Is $k^2+k+1$ prime for infinitely many values of $k$? Let's define an infinite sequence of positive integers as :

$a_n=k^2+(2n-1)k+2n-1 $ , where $  k,n \in \mathbf{Z^{+}}$

Suppose that one can prove that this sequence contains infinitely many prime numbers for any particular $k$. The first term of the sequence for any $k$ is of the form :
$a_1=k^2+k+1$ 
My question is : what is sufficient condition to prove that this polynomial produces primes for infinitely many values of $k$ ?
Note that there is strong experimental evidence that $k^2+k+1$ is prime for infinitely many values of $k$ and that this polynomial satisfies conditions of Bunyakovsky's conjecture.
 A: I don't think there is any comprehensive conjecture on the distribution of prime values of polynomials in two or more variables.  Other than simply being more general, when there are multiple variables there are algebraic curves along which the density of primes is higher or lower.  This is analogous to algebraic surfaces in which it is possible for all the rational points to lie on a lower-dimensional subset such as a line, or for the surface to have many rational points but some curves on the surface will have no rational points at all.     

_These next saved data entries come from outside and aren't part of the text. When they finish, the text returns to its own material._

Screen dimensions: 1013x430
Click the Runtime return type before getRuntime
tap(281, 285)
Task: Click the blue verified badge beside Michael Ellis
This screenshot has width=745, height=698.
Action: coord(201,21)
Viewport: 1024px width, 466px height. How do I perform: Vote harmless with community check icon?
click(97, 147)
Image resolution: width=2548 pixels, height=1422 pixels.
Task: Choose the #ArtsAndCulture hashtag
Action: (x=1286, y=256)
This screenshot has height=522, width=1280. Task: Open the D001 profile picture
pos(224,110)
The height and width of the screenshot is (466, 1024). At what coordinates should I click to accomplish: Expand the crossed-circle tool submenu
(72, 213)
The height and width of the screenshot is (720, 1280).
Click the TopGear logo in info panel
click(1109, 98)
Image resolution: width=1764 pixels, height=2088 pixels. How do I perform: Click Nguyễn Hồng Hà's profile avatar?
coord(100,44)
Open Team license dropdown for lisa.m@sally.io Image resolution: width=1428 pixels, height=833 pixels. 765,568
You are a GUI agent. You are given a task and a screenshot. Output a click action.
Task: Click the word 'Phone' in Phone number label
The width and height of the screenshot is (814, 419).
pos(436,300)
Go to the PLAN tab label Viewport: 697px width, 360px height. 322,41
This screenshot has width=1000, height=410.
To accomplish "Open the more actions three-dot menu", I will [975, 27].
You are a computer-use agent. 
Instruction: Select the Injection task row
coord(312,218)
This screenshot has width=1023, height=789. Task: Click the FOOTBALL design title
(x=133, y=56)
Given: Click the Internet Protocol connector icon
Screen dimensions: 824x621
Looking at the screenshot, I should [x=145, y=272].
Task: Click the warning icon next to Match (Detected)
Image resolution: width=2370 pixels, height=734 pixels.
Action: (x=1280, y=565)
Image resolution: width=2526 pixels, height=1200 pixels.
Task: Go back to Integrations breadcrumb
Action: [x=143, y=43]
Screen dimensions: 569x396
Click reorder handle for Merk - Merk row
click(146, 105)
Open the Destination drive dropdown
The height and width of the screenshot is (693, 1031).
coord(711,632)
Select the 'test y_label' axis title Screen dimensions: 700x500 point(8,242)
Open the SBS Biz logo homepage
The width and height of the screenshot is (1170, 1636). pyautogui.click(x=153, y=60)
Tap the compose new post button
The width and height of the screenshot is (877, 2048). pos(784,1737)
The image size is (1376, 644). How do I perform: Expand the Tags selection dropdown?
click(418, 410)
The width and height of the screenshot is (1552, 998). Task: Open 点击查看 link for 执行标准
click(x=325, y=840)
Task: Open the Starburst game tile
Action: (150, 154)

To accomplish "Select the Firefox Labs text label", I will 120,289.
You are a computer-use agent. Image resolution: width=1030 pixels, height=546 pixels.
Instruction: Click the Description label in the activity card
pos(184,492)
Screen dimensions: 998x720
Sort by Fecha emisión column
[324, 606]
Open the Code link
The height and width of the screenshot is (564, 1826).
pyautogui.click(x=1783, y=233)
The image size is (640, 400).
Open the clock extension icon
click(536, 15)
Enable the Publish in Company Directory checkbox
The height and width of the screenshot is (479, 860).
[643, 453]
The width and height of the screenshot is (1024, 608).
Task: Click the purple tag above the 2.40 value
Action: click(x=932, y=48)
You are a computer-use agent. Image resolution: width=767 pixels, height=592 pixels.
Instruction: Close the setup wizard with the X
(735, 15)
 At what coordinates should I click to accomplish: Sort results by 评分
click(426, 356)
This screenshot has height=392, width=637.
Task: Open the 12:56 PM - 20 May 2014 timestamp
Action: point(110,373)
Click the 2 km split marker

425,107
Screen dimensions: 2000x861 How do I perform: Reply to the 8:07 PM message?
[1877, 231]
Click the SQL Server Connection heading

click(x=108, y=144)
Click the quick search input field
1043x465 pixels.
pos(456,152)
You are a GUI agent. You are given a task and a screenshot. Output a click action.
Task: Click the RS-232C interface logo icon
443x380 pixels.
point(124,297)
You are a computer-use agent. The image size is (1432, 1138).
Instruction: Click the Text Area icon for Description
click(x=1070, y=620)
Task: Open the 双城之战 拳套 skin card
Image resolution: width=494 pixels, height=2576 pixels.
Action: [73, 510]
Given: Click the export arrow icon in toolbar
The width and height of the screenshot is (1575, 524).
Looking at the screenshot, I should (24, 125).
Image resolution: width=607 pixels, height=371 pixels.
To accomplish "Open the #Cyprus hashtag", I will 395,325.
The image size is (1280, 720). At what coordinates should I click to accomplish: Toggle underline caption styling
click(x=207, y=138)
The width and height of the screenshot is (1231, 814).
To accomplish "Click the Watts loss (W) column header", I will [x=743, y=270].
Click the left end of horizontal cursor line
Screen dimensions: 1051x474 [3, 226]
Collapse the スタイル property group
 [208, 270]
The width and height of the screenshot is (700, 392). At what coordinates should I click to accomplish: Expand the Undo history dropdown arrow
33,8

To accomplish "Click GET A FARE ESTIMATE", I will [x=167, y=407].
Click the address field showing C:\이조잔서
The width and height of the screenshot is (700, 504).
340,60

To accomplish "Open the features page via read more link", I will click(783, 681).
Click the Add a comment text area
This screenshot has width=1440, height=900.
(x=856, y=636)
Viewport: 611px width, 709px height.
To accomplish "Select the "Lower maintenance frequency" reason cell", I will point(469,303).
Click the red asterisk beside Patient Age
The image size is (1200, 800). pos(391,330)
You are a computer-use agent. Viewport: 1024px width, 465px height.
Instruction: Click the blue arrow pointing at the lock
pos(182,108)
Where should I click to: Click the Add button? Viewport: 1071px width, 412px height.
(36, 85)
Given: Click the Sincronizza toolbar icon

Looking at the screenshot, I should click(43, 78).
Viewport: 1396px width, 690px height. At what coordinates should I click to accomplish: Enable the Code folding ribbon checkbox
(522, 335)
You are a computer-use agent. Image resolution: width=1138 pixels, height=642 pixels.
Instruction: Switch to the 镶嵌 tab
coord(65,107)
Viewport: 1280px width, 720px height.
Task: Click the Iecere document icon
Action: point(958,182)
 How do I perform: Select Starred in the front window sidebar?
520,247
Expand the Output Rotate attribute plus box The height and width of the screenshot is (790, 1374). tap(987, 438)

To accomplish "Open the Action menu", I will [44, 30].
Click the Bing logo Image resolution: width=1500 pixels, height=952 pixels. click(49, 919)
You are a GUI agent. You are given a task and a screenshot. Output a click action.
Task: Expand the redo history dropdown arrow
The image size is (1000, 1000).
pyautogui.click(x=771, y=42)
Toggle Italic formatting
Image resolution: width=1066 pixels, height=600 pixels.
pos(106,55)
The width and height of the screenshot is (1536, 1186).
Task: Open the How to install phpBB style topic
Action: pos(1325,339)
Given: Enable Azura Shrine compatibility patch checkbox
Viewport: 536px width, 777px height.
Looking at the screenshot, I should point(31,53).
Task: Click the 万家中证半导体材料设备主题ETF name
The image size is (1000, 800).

Iwaniec and Friedlander proved that there are infinitely primes of the form $x^2 + y^4$ but there are infinitely many values of $x$ for which the polynomial is always composite.  Any asymptotic prediction of the distribution of prime values in the sequence must have some non-uniformity when expressed in terms of $x$ and $y$, and there is no known way to "concentrate" the theorem down to statements about infinitely many primes in subsequences with $x$ (or $y$) constant.